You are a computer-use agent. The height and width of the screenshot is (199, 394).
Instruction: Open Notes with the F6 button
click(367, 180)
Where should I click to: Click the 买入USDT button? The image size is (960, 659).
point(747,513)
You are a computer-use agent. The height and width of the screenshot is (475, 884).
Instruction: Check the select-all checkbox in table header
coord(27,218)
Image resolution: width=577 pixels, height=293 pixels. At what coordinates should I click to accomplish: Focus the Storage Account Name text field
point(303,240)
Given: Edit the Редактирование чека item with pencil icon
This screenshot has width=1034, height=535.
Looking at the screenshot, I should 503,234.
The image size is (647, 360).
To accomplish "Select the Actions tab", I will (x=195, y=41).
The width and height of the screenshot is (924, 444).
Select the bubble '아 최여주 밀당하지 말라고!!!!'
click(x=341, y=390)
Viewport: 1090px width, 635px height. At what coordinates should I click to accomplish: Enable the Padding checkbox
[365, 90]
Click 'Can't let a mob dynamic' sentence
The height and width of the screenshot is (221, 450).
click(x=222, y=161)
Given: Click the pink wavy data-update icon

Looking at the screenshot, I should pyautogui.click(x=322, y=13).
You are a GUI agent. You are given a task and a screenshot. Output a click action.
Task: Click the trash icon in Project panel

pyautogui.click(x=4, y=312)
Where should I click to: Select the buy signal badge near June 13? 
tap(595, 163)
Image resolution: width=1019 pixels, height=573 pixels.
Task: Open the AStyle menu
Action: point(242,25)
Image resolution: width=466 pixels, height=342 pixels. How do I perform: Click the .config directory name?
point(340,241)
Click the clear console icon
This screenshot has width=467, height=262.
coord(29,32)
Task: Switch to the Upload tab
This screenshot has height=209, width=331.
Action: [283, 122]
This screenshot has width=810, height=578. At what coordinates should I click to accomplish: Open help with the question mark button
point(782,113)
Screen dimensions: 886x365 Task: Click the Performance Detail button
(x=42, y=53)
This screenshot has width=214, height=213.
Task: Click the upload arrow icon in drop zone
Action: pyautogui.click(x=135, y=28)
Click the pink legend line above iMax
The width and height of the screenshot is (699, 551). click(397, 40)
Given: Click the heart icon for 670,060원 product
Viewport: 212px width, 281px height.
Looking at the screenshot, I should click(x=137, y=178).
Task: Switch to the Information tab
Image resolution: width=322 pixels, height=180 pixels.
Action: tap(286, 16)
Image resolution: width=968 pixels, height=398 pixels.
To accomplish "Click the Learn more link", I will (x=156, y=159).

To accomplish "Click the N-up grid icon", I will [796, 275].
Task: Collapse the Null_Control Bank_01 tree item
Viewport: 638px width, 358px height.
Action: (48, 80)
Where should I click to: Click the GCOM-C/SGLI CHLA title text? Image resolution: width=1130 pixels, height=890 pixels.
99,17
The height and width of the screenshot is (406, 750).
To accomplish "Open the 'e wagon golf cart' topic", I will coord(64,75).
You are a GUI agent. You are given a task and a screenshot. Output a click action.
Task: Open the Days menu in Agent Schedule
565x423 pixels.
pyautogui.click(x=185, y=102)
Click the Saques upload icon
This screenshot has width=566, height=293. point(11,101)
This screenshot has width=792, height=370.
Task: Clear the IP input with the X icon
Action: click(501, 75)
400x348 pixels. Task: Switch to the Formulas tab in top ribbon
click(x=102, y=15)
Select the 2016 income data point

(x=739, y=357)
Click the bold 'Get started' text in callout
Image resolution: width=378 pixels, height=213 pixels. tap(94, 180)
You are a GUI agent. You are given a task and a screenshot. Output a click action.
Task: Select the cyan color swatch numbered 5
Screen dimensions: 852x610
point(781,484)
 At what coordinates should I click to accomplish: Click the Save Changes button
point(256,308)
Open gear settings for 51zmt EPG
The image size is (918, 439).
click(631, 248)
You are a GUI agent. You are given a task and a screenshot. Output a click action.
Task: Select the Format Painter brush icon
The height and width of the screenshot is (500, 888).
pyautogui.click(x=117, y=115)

• [What you should do]
List the lines of the records where "computer" occurs.

• [Reply]
You are a computer-use agent. The height and width of the screenshot is (199, 394).
You are a computer-use agent. The height and width of the screenshot is (475, 884).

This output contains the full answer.